Your goal — The answer must be a single number: how many lines below contain "Select".

Stored records —

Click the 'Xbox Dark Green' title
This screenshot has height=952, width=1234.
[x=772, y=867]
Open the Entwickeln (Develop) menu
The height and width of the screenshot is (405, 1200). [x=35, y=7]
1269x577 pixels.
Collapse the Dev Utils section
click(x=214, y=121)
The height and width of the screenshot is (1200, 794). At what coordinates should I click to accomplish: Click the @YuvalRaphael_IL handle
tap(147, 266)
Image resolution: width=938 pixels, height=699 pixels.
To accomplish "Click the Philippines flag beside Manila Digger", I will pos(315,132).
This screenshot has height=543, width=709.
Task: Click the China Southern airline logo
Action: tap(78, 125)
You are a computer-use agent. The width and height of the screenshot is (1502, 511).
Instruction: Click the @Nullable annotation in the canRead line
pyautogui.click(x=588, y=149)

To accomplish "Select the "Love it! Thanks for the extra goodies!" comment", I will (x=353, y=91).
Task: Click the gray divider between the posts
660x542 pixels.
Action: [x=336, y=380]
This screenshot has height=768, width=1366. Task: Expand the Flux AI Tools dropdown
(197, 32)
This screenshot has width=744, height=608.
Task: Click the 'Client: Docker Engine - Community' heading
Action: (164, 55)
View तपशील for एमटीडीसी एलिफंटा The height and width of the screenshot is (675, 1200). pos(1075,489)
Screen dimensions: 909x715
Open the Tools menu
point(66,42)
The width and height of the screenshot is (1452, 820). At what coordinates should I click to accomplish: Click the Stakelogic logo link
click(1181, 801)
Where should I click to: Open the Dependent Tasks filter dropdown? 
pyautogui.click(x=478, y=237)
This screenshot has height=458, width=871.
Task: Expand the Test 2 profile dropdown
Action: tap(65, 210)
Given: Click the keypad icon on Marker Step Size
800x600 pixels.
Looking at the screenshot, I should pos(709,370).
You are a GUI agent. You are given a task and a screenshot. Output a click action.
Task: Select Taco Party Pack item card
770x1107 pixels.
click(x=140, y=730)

Reply — 2